I am curious as to why the truly-bizarre mechanism to determine the completion of an LSU transaction was chosen.

Having to read a bit when you lock the LSU registers and later wait until a status field matches that bit seems to be a vastly over-complicated way of doing something simple.

Why did the status field not just have a 'busy' value?

  • Reading the CC was a little more straight-forward on C64x where each LSU only processed one transaction at a time, i.e. you would get an interrupt (or poll bsy bit) then you could simply read the CC.  With C66x, the goal was improve performance, thus the shadow registers were added allowing the user to program multiple transactions without waiting for the preceeding transaction to complete.  To support this, a mechanism must exist to track multiple CCs because when you get an interrupt and the ISR fires, you may need to look at multiple CCs because multiple tranactions may have completed.  The LTID indexes which field to look at in the LSUx_STATn register, and once you look a that field, the LCB tells you if it is valid for the current transaction, or if it is for the next transaction.  The CC needs to be viewed in a timely manner before it is reused by another transaction. 

  • "The CC needs to be viewed in a timely manner before it is reused by another transaction."

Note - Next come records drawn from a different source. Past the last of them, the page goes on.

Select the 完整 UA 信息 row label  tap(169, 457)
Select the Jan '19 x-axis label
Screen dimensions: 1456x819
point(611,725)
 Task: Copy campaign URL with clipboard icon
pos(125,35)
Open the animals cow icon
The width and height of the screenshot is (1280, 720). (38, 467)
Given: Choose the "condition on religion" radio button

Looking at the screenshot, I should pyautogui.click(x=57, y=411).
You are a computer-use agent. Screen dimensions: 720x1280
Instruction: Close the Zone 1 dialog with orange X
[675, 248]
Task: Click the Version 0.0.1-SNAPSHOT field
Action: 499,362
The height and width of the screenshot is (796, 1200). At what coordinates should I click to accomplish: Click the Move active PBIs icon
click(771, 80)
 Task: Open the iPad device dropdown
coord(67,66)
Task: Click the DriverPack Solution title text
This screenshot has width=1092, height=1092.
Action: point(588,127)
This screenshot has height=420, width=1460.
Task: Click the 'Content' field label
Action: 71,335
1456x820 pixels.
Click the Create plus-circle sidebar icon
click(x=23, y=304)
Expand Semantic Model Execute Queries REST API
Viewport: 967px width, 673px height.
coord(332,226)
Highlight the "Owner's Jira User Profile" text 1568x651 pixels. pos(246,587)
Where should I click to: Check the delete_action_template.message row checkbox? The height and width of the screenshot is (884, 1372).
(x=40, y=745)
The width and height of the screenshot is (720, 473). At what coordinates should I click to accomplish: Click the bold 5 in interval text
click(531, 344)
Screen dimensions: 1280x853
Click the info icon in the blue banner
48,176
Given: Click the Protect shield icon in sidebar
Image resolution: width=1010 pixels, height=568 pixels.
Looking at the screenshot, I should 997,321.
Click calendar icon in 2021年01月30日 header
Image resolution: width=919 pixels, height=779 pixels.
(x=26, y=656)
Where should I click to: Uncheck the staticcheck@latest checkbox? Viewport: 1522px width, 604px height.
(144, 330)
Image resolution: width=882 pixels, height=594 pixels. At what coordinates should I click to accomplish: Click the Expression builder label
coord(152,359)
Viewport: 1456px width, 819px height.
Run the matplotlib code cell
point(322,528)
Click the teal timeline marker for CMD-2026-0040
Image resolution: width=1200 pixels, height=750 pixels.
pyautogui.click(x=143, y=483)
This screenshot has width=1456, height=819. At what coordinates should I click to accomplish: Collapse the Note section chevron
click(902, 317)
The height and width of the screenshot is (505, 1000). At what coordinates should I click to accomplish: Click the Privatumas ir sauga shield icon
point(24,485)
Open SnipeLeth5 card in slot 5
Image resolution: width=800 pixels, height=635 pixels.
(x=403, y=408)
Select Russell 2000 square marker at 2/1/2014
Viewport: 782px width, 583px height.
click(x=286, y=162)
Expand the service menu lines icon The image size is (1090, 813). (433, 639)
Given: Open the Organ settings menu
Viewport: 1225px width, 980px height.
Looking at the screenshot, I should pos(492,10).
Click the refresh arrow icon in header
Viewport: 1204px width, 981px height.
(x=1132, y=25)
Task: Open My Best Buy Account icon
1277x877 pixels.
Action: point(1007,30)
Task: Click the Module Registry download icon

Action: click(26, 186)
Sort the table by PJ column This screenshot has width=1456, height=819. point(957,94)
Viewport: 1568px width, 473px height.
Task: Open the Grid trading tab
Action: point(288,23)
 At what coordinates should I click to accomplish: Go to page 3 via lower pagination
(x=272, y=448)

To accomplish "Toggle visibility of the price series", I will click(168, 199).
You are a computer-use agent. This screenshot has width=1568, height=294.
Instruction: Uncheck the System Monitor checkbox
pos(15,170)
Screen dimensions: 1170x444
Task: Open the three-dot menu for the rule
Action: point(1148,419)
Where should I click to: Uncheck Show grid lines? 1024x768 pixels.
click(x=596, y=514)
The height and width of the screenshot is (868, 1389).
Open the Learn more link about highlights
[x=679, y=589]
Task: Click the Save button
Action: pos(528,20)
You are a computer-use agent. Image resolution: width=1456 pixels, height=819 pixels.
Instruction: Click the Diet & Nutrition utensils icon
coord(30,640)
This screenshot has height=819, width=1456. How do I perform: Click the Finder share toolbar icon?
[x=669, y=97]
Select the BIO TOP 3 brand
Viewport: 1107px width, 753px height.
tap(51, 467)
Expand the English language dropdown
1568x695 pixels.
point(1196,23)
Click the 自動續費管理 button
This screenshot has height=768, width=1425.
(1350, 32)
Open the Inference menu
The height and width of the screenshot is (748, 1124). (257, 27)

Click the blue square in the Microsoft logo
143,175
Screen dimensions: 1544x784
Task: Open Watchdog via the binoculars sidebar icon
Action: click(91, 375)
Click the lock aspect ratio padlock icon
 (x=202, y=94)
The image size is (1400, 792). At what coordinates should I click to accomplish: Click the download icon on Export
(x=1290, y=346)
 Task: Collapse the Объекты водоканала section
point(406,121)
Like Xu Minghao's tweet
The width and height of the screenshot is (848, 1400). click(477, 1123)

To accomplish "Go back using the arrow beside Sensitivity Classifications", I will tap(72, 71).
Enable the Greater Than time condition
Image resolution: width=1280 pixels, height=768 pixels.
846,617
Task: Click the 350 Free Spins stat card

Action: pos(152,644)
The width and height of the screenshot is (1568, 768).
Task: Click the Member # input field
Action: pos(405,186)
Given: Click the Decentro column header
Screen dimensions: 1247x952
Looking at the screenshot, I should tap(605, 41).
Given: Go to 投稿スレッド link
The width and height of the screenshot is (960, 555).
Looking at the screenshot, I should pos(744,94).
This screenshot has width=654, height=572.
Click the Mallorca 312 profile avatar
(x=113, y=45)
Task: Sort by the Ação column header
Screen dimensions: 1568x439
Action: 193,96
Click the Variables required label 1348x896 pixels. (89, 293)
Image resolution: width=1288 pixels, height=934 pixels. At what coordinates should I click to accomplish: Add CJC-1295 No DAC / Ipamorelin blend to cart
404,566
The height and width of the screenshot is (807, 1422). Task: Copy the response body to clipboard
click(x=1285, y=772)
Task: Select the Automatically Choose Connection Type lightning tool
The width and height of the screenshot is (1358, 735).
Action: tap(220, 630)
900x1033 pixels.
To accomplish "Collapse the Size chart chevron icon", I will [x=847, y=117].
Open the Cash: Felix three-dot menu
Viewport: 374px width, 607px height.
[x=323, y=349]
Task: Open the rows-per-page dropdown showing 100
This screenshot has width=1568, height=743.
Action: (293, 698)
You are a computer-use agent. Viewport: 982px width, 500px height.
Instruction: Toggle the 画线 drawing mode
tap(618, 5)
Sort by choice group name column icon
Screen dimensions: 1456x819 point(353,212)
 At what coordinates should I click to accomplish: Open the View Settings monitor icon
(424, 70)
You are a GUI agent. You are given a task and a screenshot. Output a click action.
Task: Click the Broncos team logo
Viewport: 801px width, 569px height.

    So you have built a potential race condition into the hardware.

    As far as I can see the only way round that is to limit the number of extant operations to one, which defeats the purpose of the mechanism.

    That sounds like a big mistake to me.

  • Software servicing hardware always involves such conditions in many many places with real time systems unless you have infinite resources.  I explained how it works here. You don't have use it if you don't want to.